Supplied passage -
"""
[LLVMdev] [cfe-dev] Proposal: floating point accuracy metadata (OpenCL related)

Thu Sep 8 10:44:02 PDT 2011


> -----Original Message-----
> From: Peter Collingbourne [mailto:peter at pcc.me.uk]
> Sent: Thursday, September 08, 2011 10:28 AM
> To: Villmow, Micah
> Cc: Robert Quill; anton.lokhmotov at arm.com; cfe-dev at cs.uiuc.edu;
> llvmdev at cs.uiuc.edu
> Subject: Re: [LLVMdev] [cfe-dev] Proposal: floating point accuracy
> metadata (OpenCL related)
> 
> On Thu, Sep 08, 2011 at 11:15:06AM -0500, Villmow, Micah wrote:
> > Peter,
> >  Is there a way to make this flag globally available? Metadata can be
> fairly expensive to handle at each node when in many cases it is a
> global flag and not a per operation flag.
> 
> There are two main reasons why I think we shouldn't go for global
> flags:
> 
> 1) It becomes difficult if not impossible to correctly link together
>    modules with different accuracy requirements, especially if LTO
>    is done on the combined module.
"""
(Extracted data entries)
"""
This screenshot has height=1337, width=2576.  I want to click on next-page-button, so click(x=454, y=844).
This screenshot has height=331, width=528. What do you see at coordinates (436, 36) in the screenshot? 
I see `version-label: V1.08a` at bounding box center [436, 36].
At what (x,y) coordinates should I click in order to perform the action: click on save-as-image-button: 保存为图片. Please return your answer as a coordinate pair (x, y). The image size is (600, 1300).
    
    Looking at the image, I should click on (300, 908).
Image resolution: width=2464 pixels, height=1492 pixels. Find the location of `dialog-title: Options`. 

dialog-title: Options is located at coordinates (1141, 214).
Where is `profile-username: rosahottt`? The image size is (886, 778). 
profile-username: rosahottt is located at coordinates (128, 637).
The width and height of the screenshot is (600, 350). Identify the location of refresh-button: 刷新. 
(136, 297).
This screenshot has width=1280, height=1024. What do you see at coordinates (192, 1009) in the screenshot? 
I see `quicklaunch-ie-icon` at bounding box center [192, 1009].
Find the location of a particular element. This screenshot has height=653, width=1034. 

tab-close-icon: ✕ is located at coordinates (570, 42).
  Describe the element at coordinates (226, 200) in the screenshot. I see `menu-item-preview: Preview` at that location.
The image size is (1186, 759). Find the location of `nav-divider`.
"""
Please carry the mailing-list thread on floating point accuracy metadata forward from its final line. The data stands apart from the mailing-list thread on floating point accuracy metadata.

> 
> 2) Some LLVM optimisations will create operations with a accuracy
>    requirement different from the language specified accuracy.
>    For example, consider the following OpenCL kernel:
> 
> -----
> #pragma OPENCL EXTENSION cl_khr_fp64: enable
> 
> __kernel void dpdiv(__global float *result, float x, float y) {
>   *result = (double) x / (double) y;
> }
> -----
> 
> When compiled to LLVM with optimisations turned off, the function
> looks like this:
> 
> -----
> define void @dpdiv(float* %result, float %x, float %y) nounwind uwtable
> {
> entry:
>   %result.addr = alloca float*, align 8
>   %x.addr = alloca float, align 4
>   %y.addr = alloca float, align 4
>   store float* %result, float** %result.addr, align 8
>   store float %x, float* %x.addr, align 4
>   store float %y, float* %y.addr, align 4
>   %tmp = load float* %x.addr, align 4
>   %conv = fpext float %tmp to double
>   %tmp1 = load float* %y.addr, align 4
>   %conv2 = fpext float %tmp1 to double
>   %div = fdiv double %conv, %conv2
>   %conv3 = fptrunc double %div to float
>   %tmp4 = load float** %result.addr, align 8
>   store float %conv3, float* %tmp4
>   ret void
> }
> -----
> 
> With optimisations turned on:
> 
> -----
> define void @dpdiv(float* nocapture %result, float %x, float %y)
> nounwind uwtable {
> entry:
>   %conv3 = fdiv float %x, %y
>   store float %conv3, float* %result, align 4, !tbaa !1
>   ret void
> }
> -----
> 
> The main optimisation applied here is near the top of
> InstCombiner::visitFPTrunc,
> which simplifies fptrunc(fdiv (fpextend x), (fpextend y)) to fdiv(x,
> y).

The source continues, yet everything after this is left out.